Kubernetes Container Settings

Available Kubernetes Settings

In this section we are covering the Kubernetes settings that you can configure in Cloudflow.

Several Kubernetes settings for a streamlet can be set under cloudflow.streamlets.[streamlet-name].kubernetes. In the following examples we show configurations under a specific streamlet, my-streamlet, its complete path is cloudflow.streamlets.my-streamlet. It is also possible, as explained in Configuring a Runtime using the runtime Scope, to apply any configuration shown here to any runtimes. The complete path for a runtime is, for instance, cloudflow.runtimes.akka.

Resource Requirements

Container resource requirements can be set in the cloudflow.streamlets.[streamlet-name].kubernetes.pods.pod.containers.container section. The example below shows how resource requirements are set specifically for a my-streamlet streamlet:

cloudflow.streamlets.my-streamlet {
  kubernetes.pods.pod {
    containers.container {
      resources {
        requests {
          cpu = "500m"
          memory = "512Mi"
        }
        limits {
          memory = "4Gi"
        }
      }
    }
  }
}

The above example shows that 500mcpu and 512Mi of memory is requested, while the memory limit is set to 4Gi.

Environment Variables

Container environment variables can be set in the cloudflow.streamlets.[streamlet-name].kubernetes.pods.pod.containers.container section. The example below shows how resource requirements are set specifically for a my-streamlet streamlet:

cloudflow.streamlets.my-streamlet {
  kubernetes.pods.pod {
    containers.container {
      env = [
            { name = "JAVA_OPTS"
              value = "-XX:MaxRAMPercentage=40.0"
            },{
              name = "FOO"
              value = "BAR"
            }
          ]
    }
  }
}

The above example shows how to set the environment variables JAVA_OPTS=XX:MaxRAMPercentage=40.0 and FOO=BAR

Labels

To set pod labels, add the labels section shown in the example below:

cloudflow.streamlets.my-streamlet {
  kubernetes.pods.pod {
    labels {
      key1 = value1
      key2 = value2
    }
  }
}

The example above shows how to add the labels key1 = value1 and key2 = value2 to the pod for streamlet my-streamlet.

Annotations

Similar to labels we can add annotations to any streamlet pod. The snippet below shows how:

cloudflow {
  streamlets {
    my-streamlet {
      kubernetes {
        pods.pod {
          annotations {
            key1 = annotation1
          }
        }
      }
    }
  }
}

This configuration adds the annotation key: annotation1 to the pod for streamlet my-akka-streamlet.

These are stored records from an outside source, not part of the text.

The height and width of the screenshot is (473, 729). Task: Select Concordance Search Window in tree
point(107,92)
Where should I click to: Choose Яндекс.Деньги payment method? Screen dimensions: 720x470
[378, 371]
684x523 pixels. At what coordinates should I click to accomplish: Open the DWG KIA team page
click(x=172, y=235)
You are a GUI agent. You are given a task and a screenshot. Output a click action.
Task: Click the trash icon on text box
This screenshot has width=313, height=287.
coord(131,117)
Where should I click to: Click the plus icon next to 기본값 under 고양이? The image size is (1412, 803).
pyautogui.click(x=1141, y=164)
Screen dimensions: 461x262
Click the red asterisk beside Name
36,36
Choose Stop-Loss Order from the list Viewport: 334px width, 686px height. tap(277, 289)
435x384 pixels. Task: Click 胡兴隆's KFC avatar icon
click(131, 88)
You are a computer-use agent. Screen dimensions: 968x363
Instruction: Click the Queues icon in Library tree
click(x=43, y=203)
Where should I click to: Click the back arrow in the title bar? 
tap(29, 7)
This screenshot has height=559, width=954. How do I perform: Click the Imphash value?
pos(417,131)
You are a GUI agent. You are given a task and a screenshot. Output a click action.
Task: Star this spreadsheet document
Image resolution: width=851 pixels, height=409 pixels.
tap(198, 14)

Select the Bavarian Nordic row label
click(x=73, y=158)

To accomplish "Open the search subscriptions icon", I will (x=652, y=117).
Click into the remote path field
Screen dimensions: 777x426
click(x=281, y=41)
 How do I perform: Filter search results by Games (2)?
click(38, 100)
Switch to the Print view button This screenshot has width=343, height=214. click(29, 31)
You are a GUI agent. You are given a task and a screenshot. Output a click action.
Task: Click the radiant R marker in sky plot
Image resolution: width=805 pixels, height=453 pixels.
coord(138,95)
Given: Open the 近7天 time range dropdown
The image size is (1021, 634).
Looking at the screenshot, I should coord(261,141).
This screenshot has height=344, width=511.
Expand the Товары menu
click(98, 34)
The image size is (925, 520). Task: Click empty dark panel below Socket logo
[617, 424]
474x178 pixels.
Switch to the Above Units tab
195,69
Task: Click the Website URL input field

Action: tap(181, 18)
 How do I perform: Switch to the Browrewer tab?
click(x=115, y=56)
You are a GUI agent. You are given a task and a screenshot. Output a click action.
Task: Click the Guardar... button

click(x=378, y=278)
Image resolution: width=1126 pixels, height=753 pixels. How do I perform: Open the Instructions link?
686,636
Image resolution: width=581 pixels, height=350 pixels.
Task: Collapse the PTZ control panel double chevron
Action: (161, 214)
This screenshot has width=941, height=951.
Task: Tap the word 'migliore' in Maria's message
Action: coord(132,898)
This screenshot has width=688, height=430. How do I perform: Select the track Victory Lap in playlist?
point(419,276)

Annotations, similar to labels, are defined by a key/value and can also be defined specifically for a streamlet or for all streamlets of a runtime, for instance under cloudflow.runtimes.akka.kubernetes.pods.pod.annotations.

Container Ports

To add container ports we need to at least provide a container-port number. The snippet below shows how:

cloudflow {
  streamlets {
    my-streamlet {
      kubernetes {
        pods.pod.containers.container {
          ports = [
            { container-port=9001},
            { container-port=9002, host-ip="10.132.0.123", protocol = "SCTP", host-port=9999, name="user-datagram"}
          ]
        }
      }
    }
  }
}

It is possible, as we showed above, to also set host-ip, protocol, host-port and a name. This configuration adds two container ports to every container where my-akka-streamlet is deployed. One in 9001 as TCP and the other in 9002 as UDP with Host Ports:9999/UDP, name: user-datagram and hostIp: 10.132.0.123

For more info see container ports in the Kubernetes API container port

Note: It is only possible to add container ports to Akka Streamlets, the Flink and Spark operator do not support this.

Volumes and Volume-Mounts

Mounting Secrets

It possible to add a volume that contains a secret, and mount it into the container with volume-mounts. Bear in mind that each kubernetes.pods.pod.containers.container.volume-mounts name must match a kubernetes.pods.pod.volumes name in the config.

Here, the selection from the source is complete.